Firstly, it scores high on easy to understand presentation of information. The exploding pie chart format it uses makes it quick to search for what is consuming all your disk space (hint, that Aperture library), and to drill down for the details. Hover over a segment and its details are shown in the right hand column. Click on a segment to make that the centre of the pie and allow you to see its contents in more detail.

Compare that with the insane treemap view used by the popular alternative Disk Inventory X, and it’ll not take long to work out which is easier to grok.

Secondly, it’s fast. Modern disks are large and full of stuff and as a consequence if you want to learn what’s on your disk a program like DaisyDisk has to trawl the entire lot to work out what is where, and that can be a slow process. But not for DaisyDisk apparently, which indexed the laptop’s half terabyte disk in about a minute, which I felt was jolly fast.

Thirdly, it’s full of polish. When you move between views it animates the change beautifully – this software would not be out of place in the kind of user interface usually confined to hollywood movies.
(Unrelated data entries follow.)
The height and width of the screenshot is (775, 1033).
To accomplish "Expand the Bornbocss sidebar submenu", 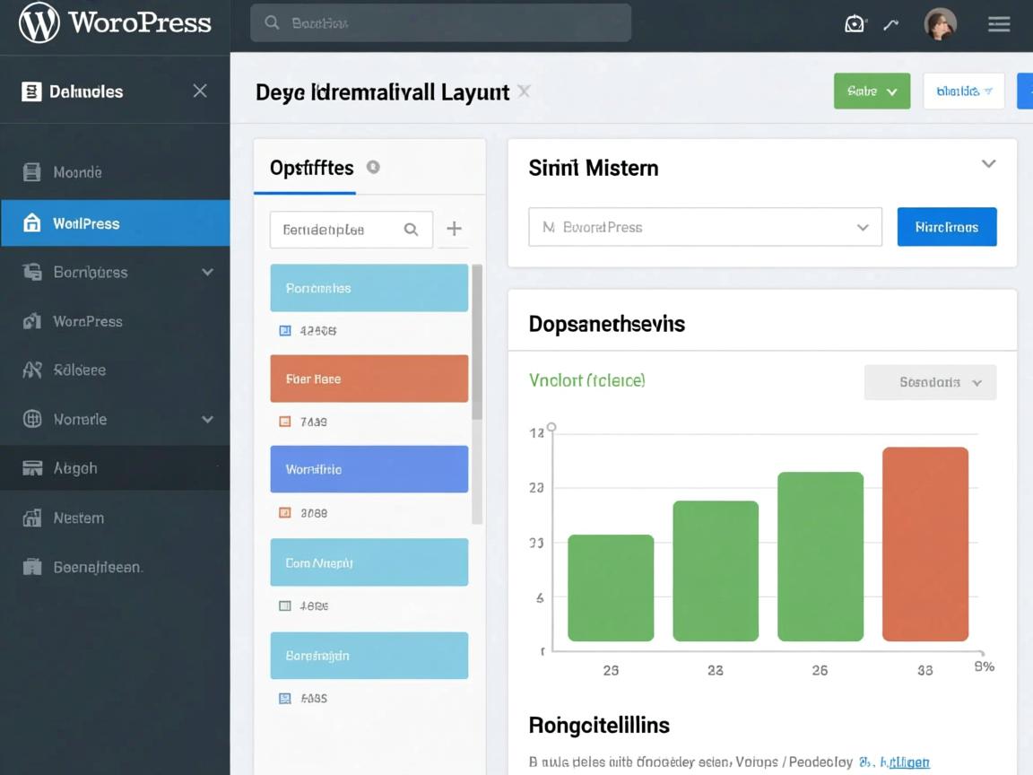I will coord(207,272).
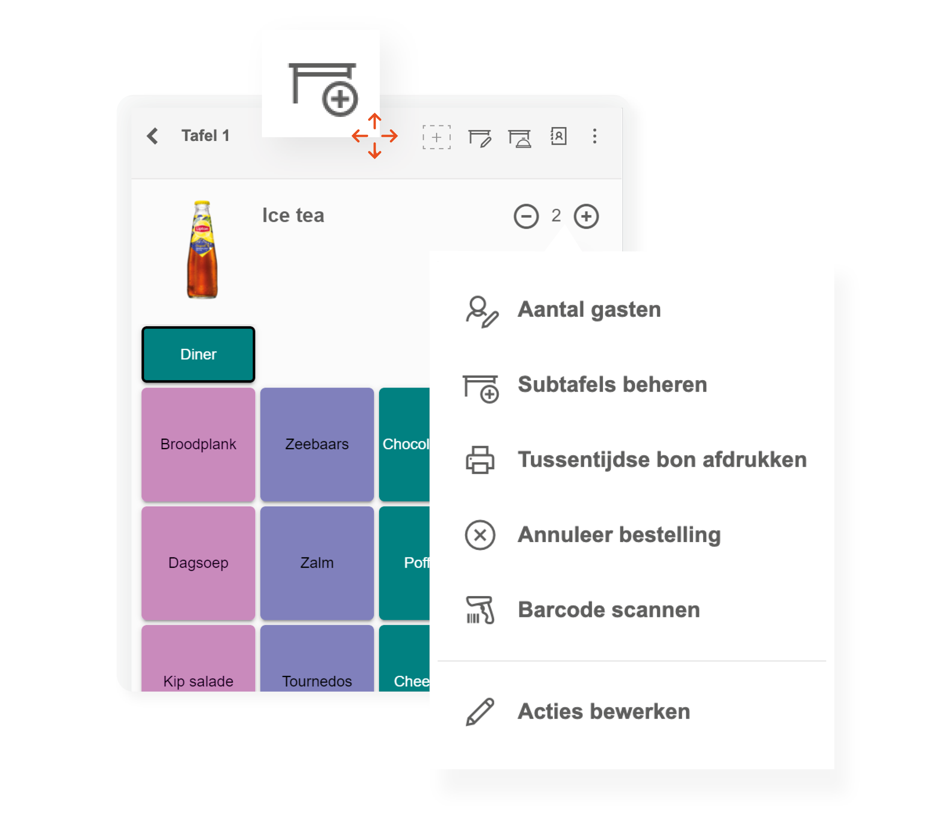Increase Ice tea quantity with plus button
The image size is (925, 827).
pyautogui.click(x=586, y=216)
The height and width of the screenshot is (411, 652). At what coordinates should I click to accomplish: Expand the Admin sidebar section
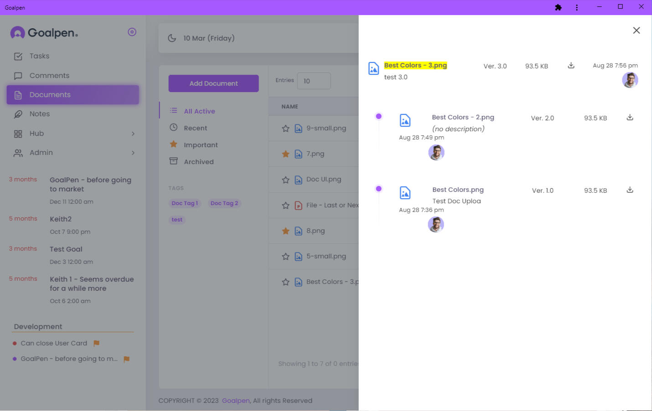(x=133, y=153)
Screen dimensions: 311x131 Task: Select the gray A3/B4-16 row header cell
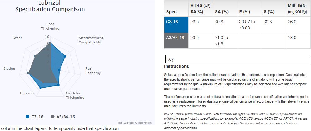[177, 40]
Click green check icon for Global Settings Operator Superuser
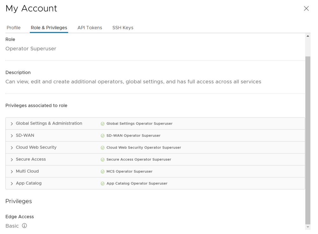Image resolution: width=318 pixels, height=234 pixels. (x=102, y=124)
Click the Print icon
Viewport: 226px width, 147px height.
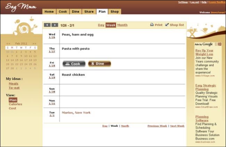(152, 25)
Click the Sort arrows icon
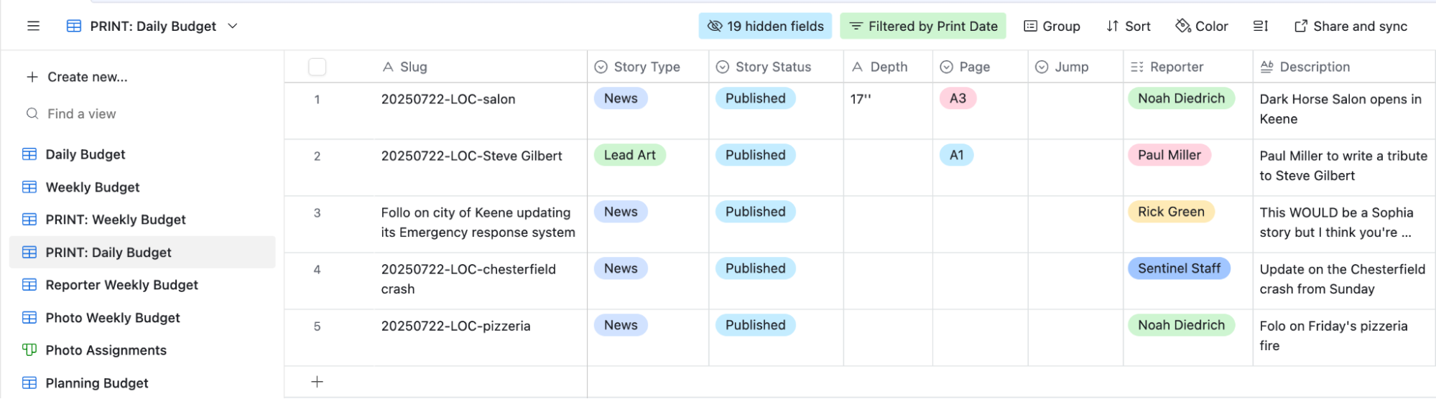1436x399 pixels. pyautogui.click(x=1113, y=26)
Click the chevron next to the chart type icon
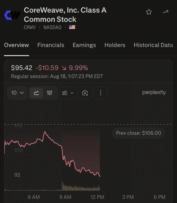Image resolution: width=177 pixels, height=203 pixels. (72, 93)
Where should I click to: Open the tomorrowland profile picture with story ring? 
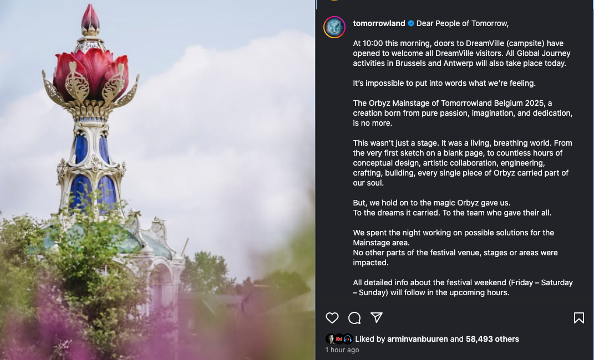[x=334, y=27]
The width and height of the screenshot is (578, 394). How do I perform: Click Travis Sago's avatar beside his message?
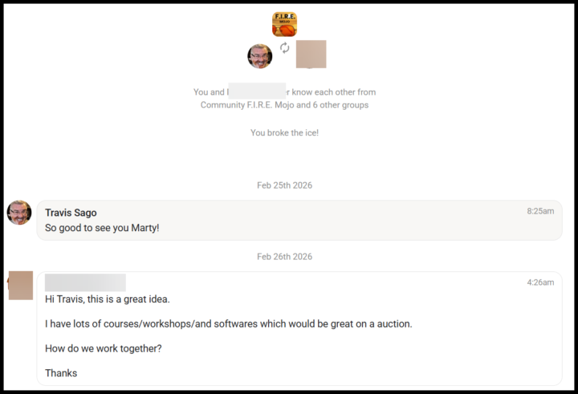19,213
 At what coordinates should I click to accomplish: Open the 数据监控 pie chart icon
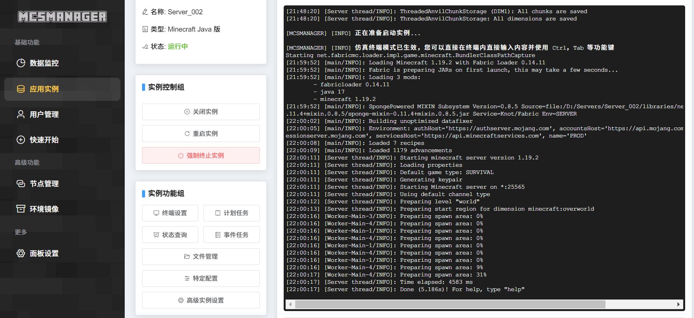(x=21, y=63)
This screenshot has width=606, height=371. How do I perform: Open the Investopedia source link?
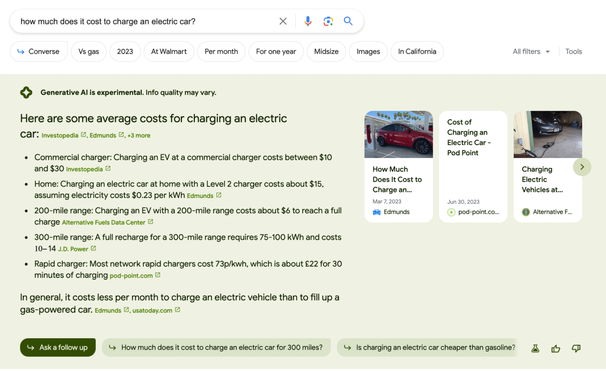pos(60,135)
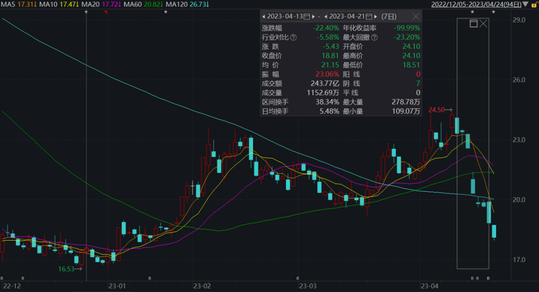Step end date forward one day
The image size is (539, 292).
click(x=375, y=16)
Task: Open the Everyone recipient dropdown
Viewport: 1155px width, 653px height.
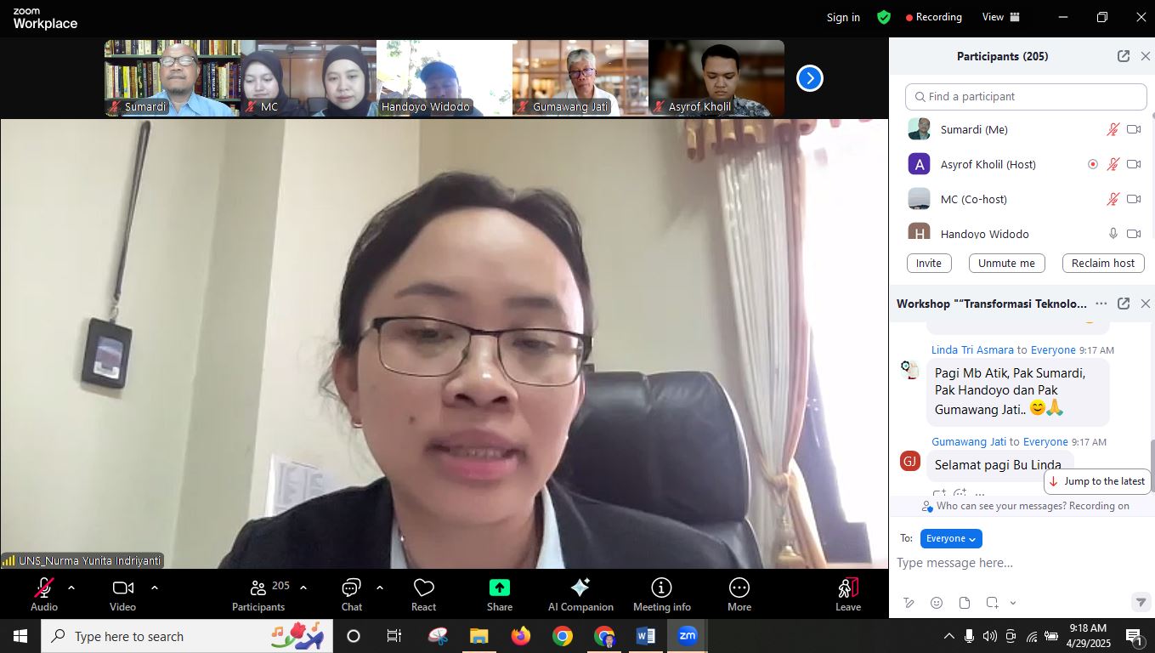Action: coord(950,538)
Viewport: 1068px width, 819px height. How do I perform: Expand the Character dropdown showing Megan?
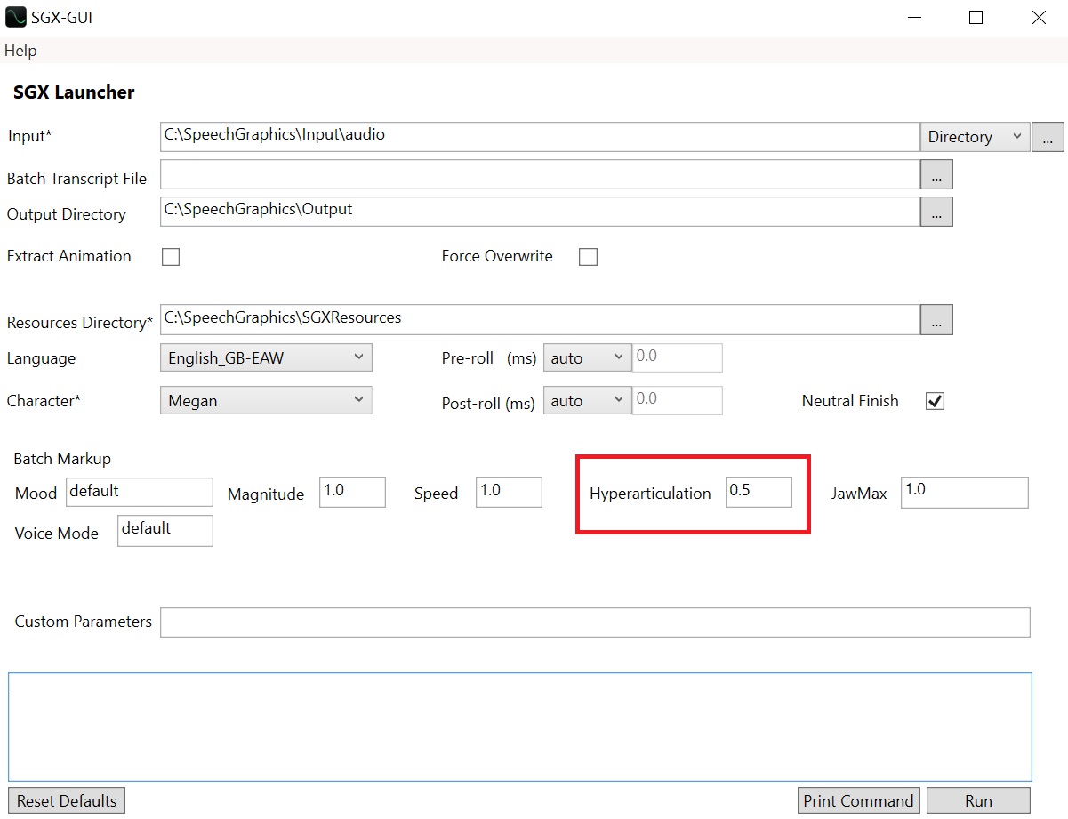pyautogui.click(x=266, y=401)
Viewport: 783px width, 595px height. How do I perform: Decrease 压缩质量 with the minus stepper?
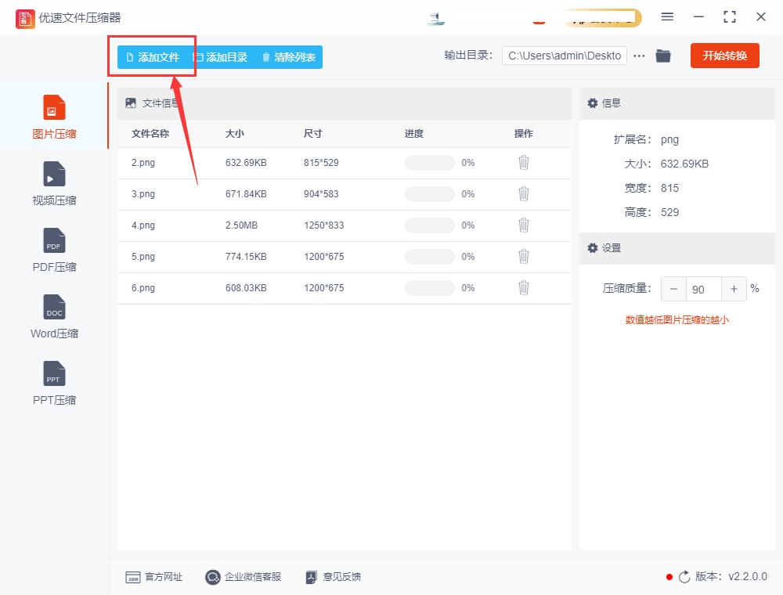673,289
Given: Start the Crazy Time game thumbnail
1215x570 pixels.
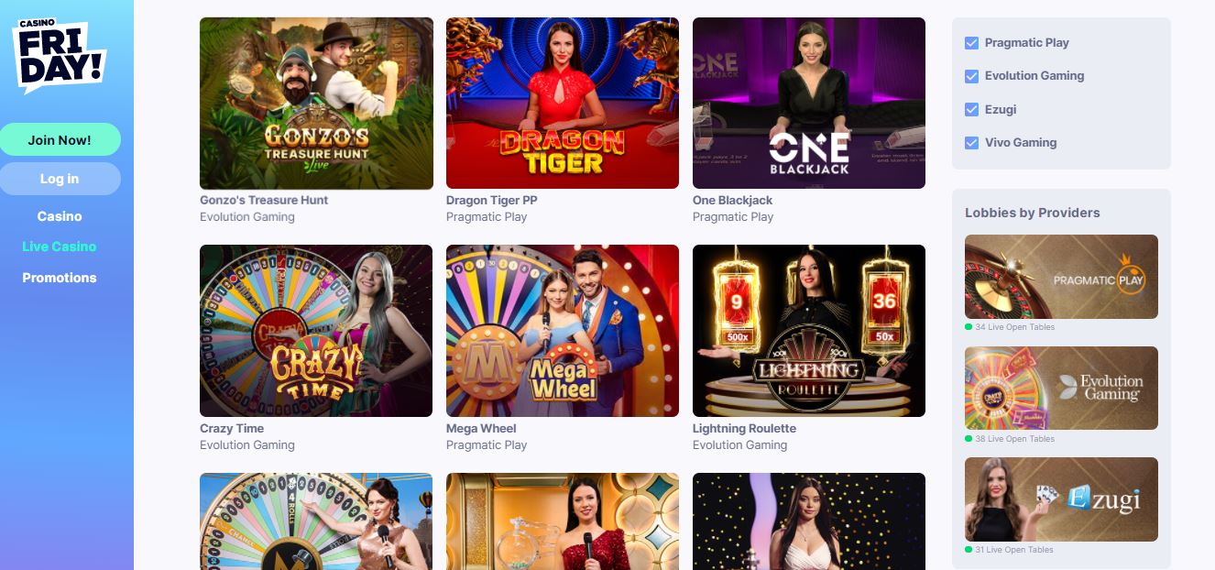Looking at the screenshot, I should [316, 331].
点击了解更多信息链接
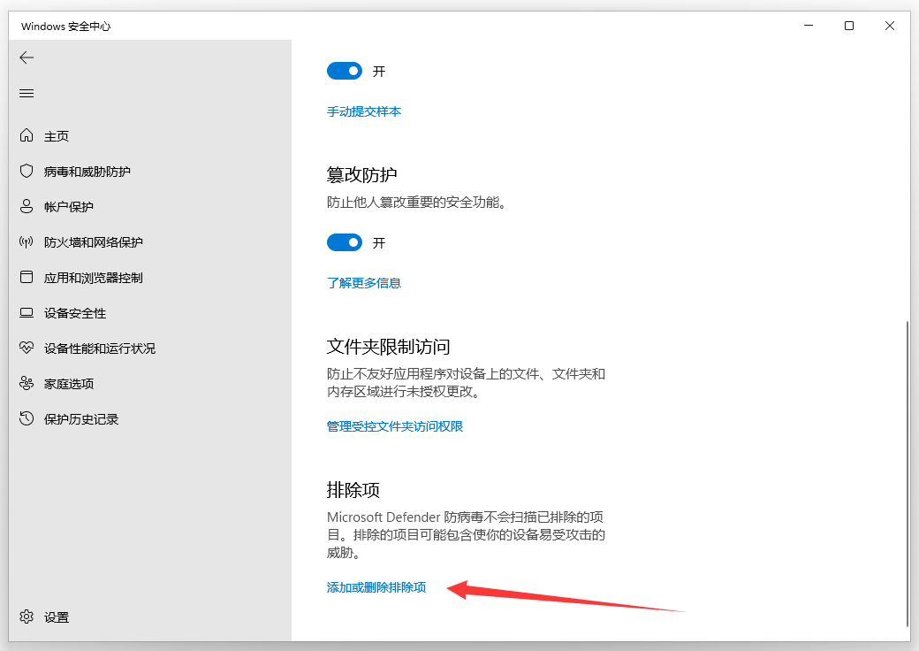 [364, 282]
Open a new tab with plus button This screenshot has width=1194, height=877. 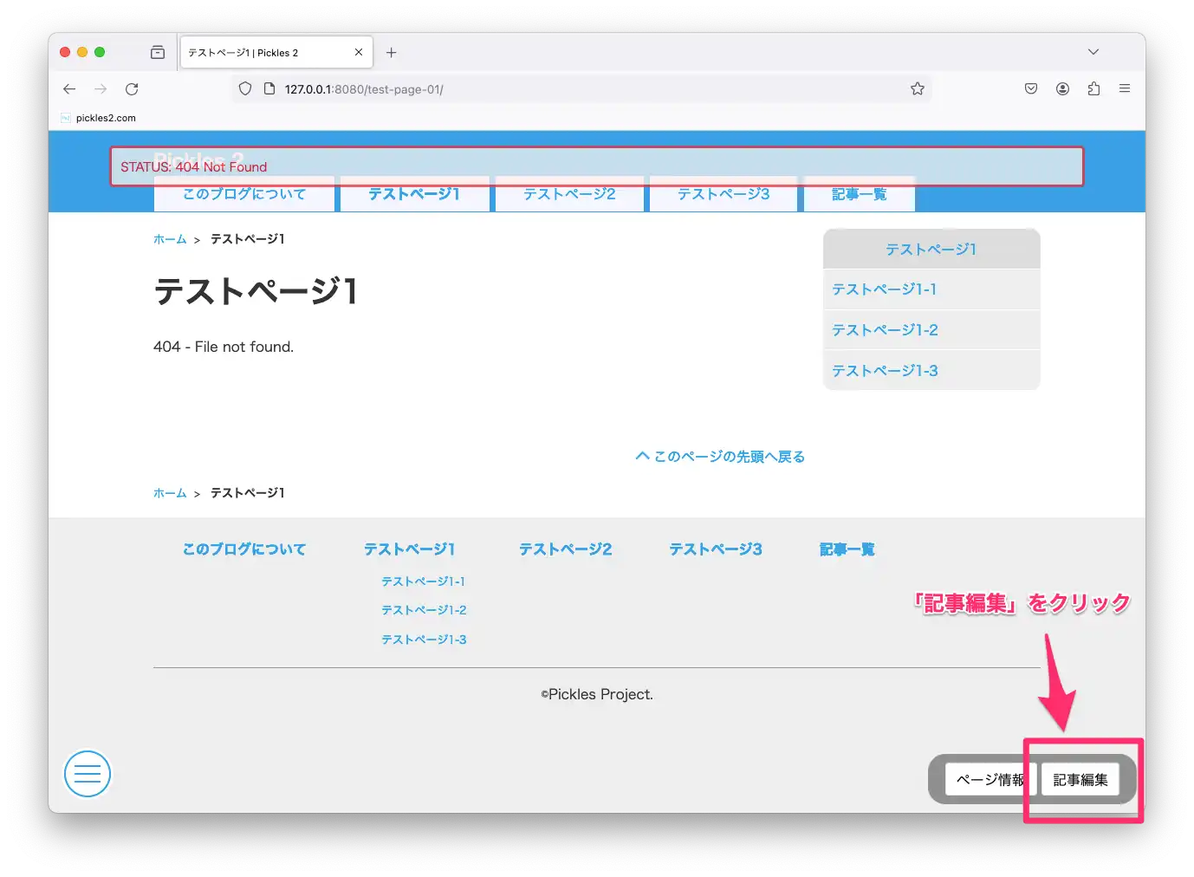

It has a few things I’d like to see improved – as admin it won’t let me delete files belonging to another user, and if you close the window it kills the app, which isn’t very mac like behaviour, and you have to rescan on launch (thank goodness for the fast scanning!). But these are minor niggles, and don’t detract too much from this wonderful bit of software, which raises the bar for the rest of us developers out there.

  1. Thanks for a great review! Let me follow up on some of your points.

    You actually can scan and delete as Administrator (e.g. folders belonging to another user), but this mode is available only in the stand-alone edition of DaisyDisk available on our website, and not in the Mac App Store edition. This is because Apple doesn’t allow apps in the Mac App Store to ask for Administrator password. Please contact our support if you are interested to get the stand-alone license.

    The app quits when you close its window, and this is standard Mac OS X behavior for “shoe-box”, i.e. single-window utility apps, in contrast to document-based apps. For example, try Disk Utility or System Preferences. An exception to this rule are those shoe-box apps that can be used often or all the time, like Dictionary or Things.

    The above problem of quitting the app and losing the scan results, however, dissolves entirely on Lion, with its new app state saving and resume APIs. Your point is taken here. We are currently working to implement these APIs in our next update of DaisyDisk.